Becky decided to help me document this event. I had just stepped out of the shower, so I apologize if the photos breach anyone’s sense of decency.

I Crossed An Ocean Today

I’ve been taking weird pictures the past couple of days. My flight got delayed by about 12 hours, so the airline put everyone up in a hotel and paid for dinner for the evening. I explored Los Angeles a little bit, and the plane ride actually passed a little more quickly than I thought. Becky and Karl are gracious hosts, and they’re allowing me to adjust to the time zone by not jam-packing my day with things I’d end up sleeping through. It’s been low-key, and I’ve been extremely grateful.

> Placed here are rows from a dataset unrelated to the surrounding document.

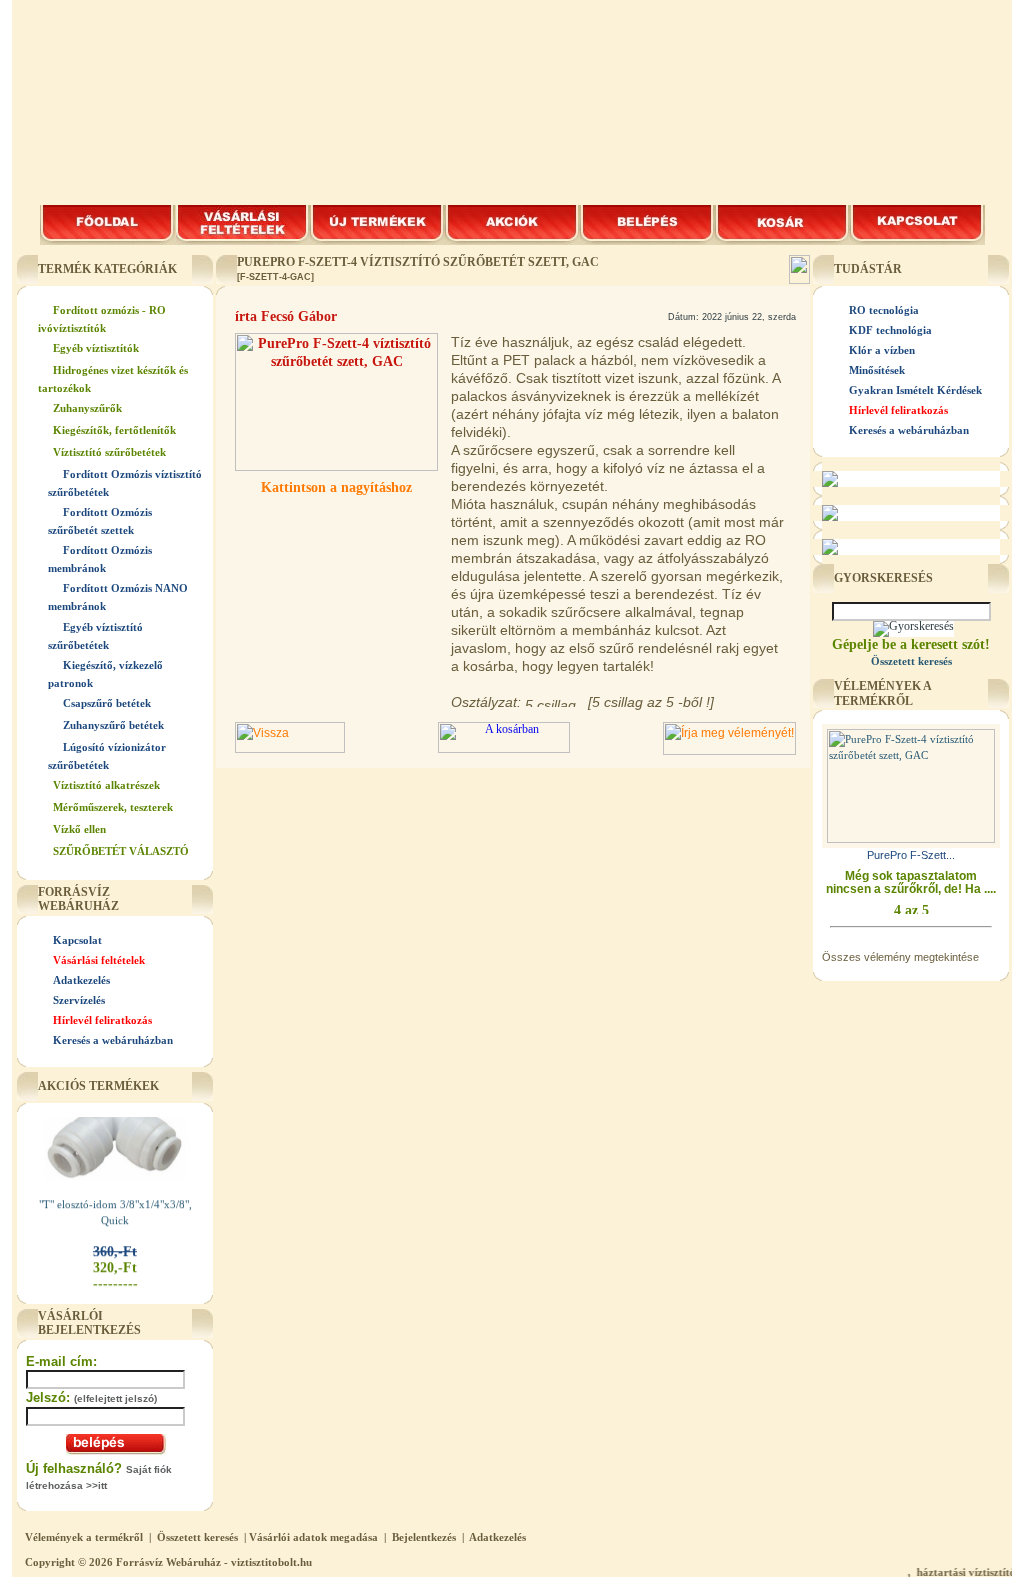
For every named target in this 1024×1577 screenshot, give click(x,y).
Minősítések (877, 370)
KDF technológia (890, 330)
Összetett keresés (197, 1537)
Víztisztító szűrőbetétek (109, 452)
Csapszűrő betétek (107, 703)
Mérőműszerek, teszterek (113, 807)
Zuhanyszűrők (87, 408)
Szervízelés (79, 1000)
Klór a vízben (882, 350)
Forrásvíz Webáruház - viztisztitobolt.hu (214, 1562)
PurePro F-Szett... (911, 855)
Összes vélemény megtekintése (900, 957)
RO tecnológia (884, 310)
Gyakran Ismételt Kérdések (915, 390)
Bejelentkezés (424, 1537)
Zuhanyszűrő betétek (113, 725)
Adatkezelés (81, 980)
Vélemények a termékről (84, 1537)
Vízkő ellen (79, 829)
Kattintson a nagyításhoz (336, 487)
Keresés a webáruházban (113, 1040)
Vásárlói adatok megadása (313, 1537)
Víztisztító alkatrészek (106, 785)
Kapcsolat (77, 940)
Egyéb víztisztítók (96, 348)
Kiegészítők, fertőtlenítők (114, 430)
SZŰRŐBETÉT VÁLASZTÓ (121, 851)
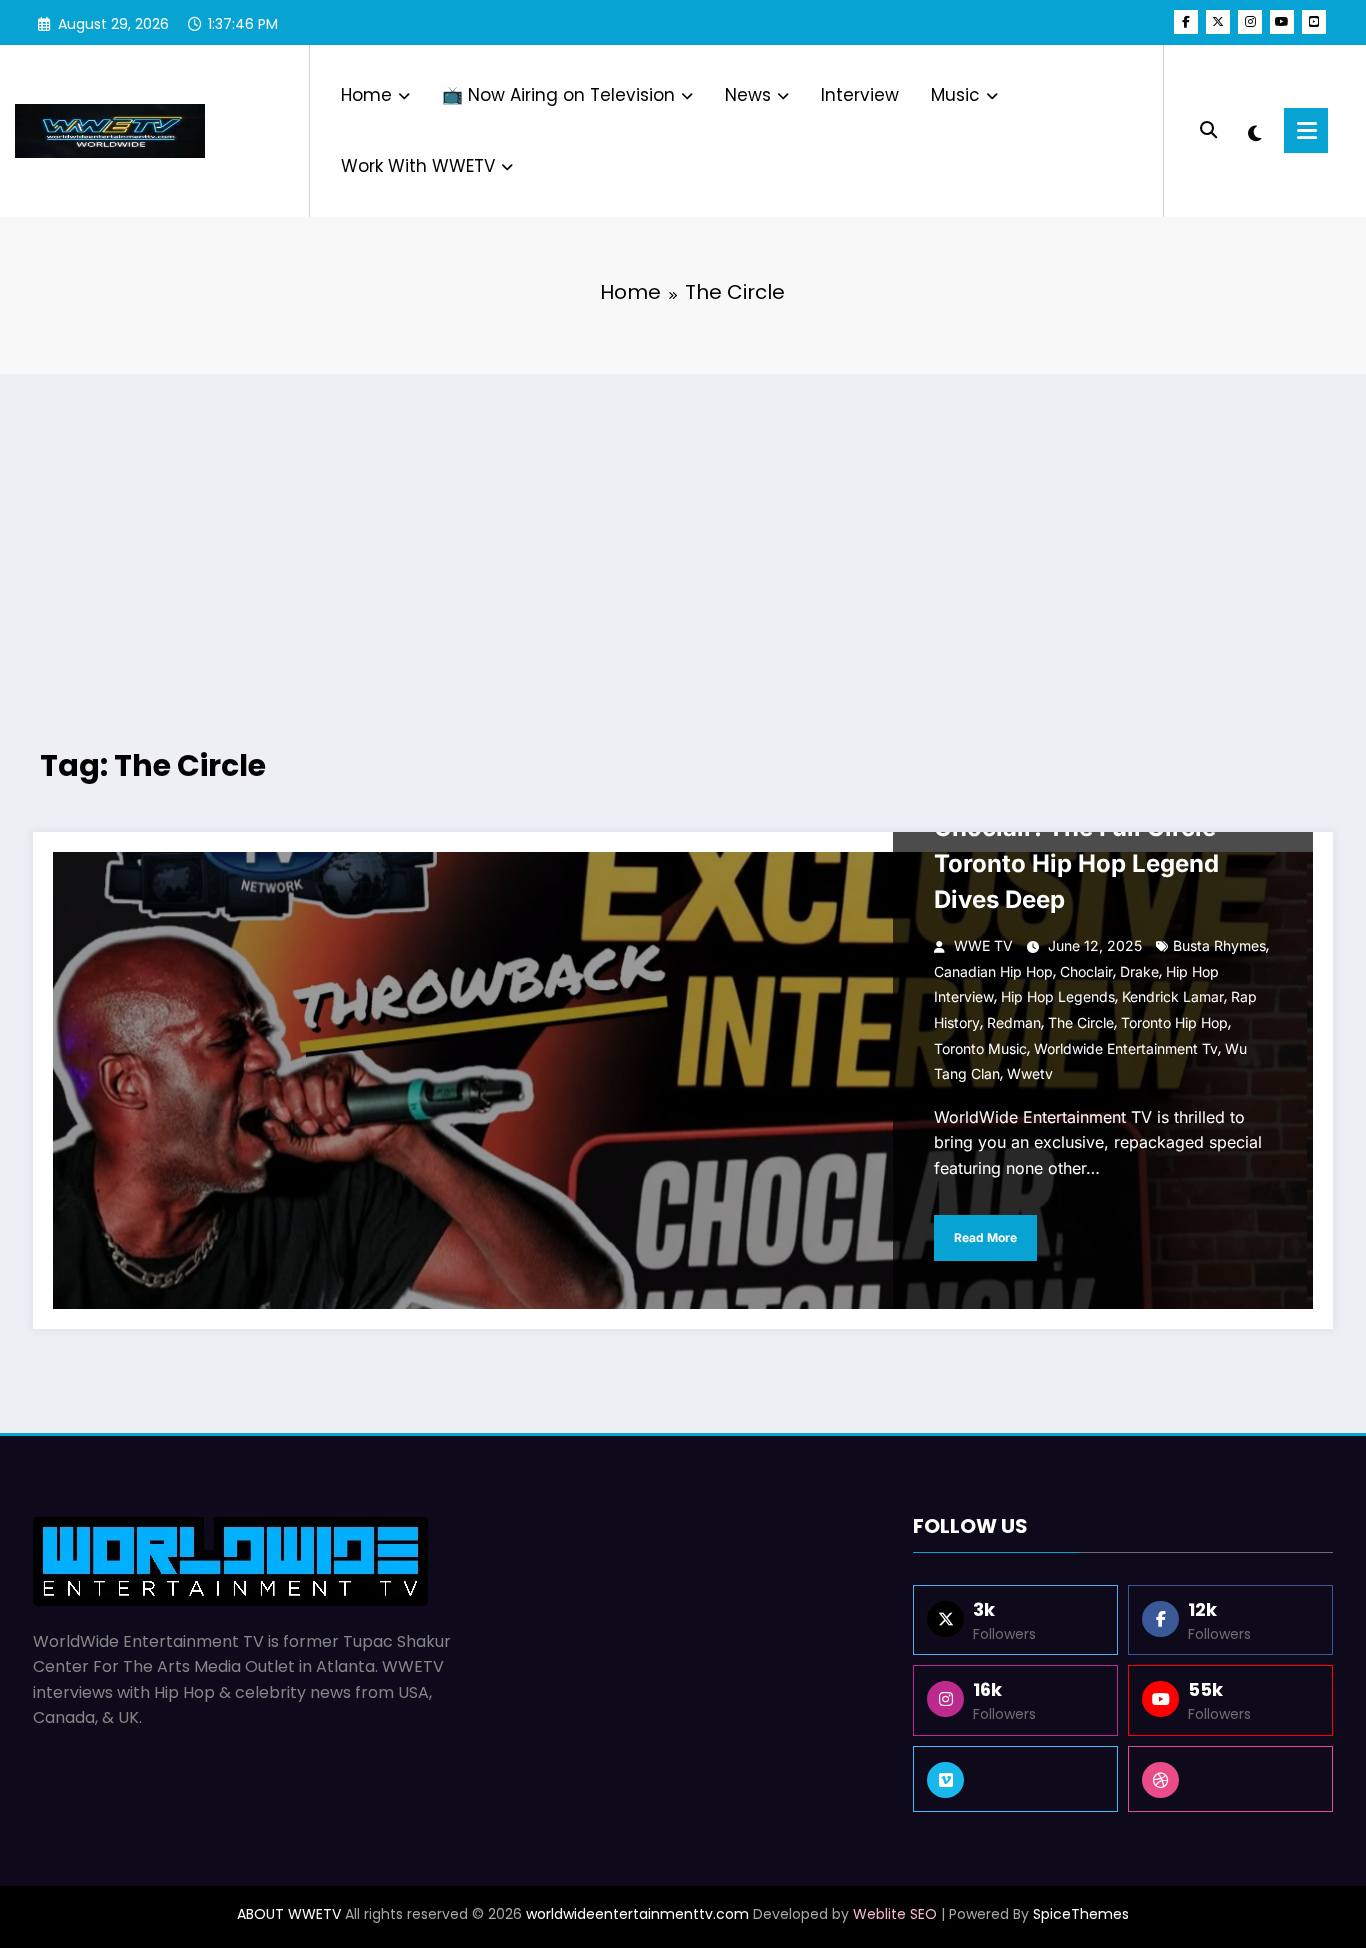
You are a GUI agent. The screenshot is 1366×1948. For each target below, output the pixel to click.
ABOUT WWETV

They speak weird English here. I noticed it first from the unusually, strikingly attractive flight crew. One of them would serve me a drink or food, I’d say “thank you,” and he would reply, “that’s okay.” And it made me laugh inside. In the plane’s cabin, the overhead compartments are called “overhead lockers.” Also? Driving on the wrong side of the road. Roundabouts that go clockwise. It’s been a little jarring.

I’m pretty exhausted, but I just wanted to say hello, and I’m having a great time. And it’s so, so wonderful to see Becky. She greeted me with a giant hug at the airport, and I felt tears heating up my throat. My, I have missed her. But, I’m here now, and it’s already such fun. I’ve already started my candy bar collection to prove it.